Secondo quanto comunicato dal Mit, su un totale stimato di circa 11 mila apparecchi installati sul territorio nazionale, meno di 4 mila sono stati effettivamente registrati sulla piattaforma telematica predisposta dal ministero. Tra questi, poco più di mille risultano conformi alle norme tecniche previste al momento della loro adozione. In termini percentuali, significa che meno di un autovelox su dieci può dirsi regolare.
L’operazione di ricognizione era stata lanciata lo scorso settembre dall’amministrazione guidata da Matteo Salvini con l’obiettivo di fare finalmente chiarezza su numero, tipologia, marca e stato di conformità dei rilevatori di velocità. A Comuni ed enti locali erano stati concessi due mesi per comunicare i dati richiesti.

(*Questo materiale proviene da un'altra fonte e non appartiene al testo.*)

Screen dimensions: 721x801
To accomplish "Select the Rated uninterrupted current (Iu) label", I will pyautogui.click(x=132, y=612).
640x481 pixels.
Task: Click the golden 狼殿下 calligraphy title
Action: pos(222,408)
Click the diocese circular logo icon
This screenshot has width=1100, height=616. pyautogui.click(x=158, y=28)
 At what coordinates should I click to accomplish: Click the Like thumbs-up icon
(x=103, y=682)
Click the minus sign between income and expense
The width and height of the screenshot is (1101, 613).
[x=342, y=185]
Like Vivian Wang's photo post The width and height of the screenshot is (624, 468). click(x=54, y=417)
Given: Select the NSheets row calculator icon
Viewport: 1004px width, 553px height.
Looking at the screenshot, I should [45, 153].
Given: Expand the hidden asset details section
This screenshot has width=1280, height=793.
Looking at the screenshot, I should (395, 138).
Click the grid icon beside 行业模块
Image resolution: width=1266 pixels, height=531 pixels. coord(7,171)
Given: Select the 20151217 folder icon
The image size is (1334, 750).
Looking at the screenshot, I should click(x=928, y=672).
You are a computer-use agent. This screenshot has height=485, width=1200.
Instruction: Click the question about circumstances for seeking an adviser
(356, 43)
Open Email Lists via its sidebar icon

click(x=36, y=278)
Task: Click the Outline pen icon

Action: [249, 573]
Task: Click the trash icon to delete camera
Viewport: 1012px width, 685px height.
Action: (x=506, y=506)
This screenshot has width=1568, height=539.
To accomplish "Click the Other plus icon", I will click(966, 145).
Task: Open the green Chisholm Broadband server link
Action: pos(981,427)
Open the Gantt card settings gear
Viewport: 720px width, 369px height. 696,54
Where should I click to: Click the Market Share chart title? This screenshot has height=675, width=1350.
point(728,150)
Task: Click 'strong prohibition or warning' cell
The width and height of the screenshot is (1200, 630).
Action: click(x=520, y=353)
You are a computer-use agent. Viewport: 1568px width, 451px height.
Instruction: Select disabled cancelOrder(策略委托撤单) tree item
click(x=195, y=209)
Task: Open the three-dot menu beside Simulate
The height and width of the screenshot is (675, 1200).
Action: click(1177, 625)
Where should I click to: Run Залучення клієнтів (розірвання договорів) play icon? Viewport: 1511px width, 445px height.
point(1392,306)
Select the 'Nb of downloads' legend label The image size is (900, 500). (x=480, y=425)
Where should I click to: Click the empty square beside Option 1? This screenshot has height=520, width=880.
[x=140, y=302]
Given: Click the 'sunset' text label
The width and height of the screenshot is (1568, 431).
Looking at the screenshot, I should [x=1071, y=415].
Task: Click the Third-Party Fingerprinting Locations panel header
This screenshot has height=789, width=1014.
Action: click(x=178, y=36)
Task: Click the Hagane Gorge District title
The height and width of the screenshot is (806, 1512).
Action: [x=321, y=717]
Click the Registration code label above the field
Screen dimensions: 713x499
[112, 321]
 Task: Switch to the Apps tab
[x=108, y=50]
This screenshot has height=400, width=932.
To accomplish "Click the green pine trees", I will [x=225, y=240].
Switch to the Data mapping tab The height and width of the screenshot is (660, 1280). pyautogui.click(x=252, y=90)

Le indicazioni iniziali erano nette: i dispositivi non censiti entro i termini, sia fissi che mobili, avrebbero dovuto essere disattivati e rimossi. Inoltre, le sanzioni elevate tramite apparecchi non registrati sarebbero state considerate invalide. A distanza di mesi, però, il quadro appare ancora incompleto e frammentato.
La questione si intreccia con un nodo giuridico già evidenziato dalla Corte di Cassazione, che ha stabilito l’illegittimità delle multe per eccesso di velocità rilevate con autovelox approvati ma non omologati. Una distinzione tecnica che, nella pratica, rischia di avere un impatto enorme su migliaia di sanzioni.
In assenza di regole chiare e uniformi, automobilisti e amministrazioni locali restano sospesi in una zona grigia. Il risultato prevedibile è un aumento dei ricorsi, con cittadini pronti a contestare verbali emessi da dispositivi non conformi o addirittura non censiti.
Nel frattempo, il Mit ha trasmesso al Ministero delle Imprese e del Made in Italy il cosiddetto “decreto Autovelox”, che recepisce gli esiti del censimento. Il provvedimento è ora al vaglio della Commissione europea attraverso la procedura Tris, che impone un periodo di sospensione di 90 giorni prima dell’eventuale entrata in vigore.
Il testo è stato, inoltre, inviato al Consiglio superiore dei lavori pubblici, chiamato a esprimere un parere tecnico. Fino ad allora, però, il sistema resta in bilico.
Il censimento, nato per portare trasparenza, ha finito per certificare una situazione di forte disomogeneità e incertezza normativa. In attesa di un intervento definitivo del ministero, il rischio concreto è che il caos sugli autovelox si traduca in una valanga di contenziosi, con costi elevati per la pubblica amministrazione e ulteriore sfiducia da parte degli automobilisti.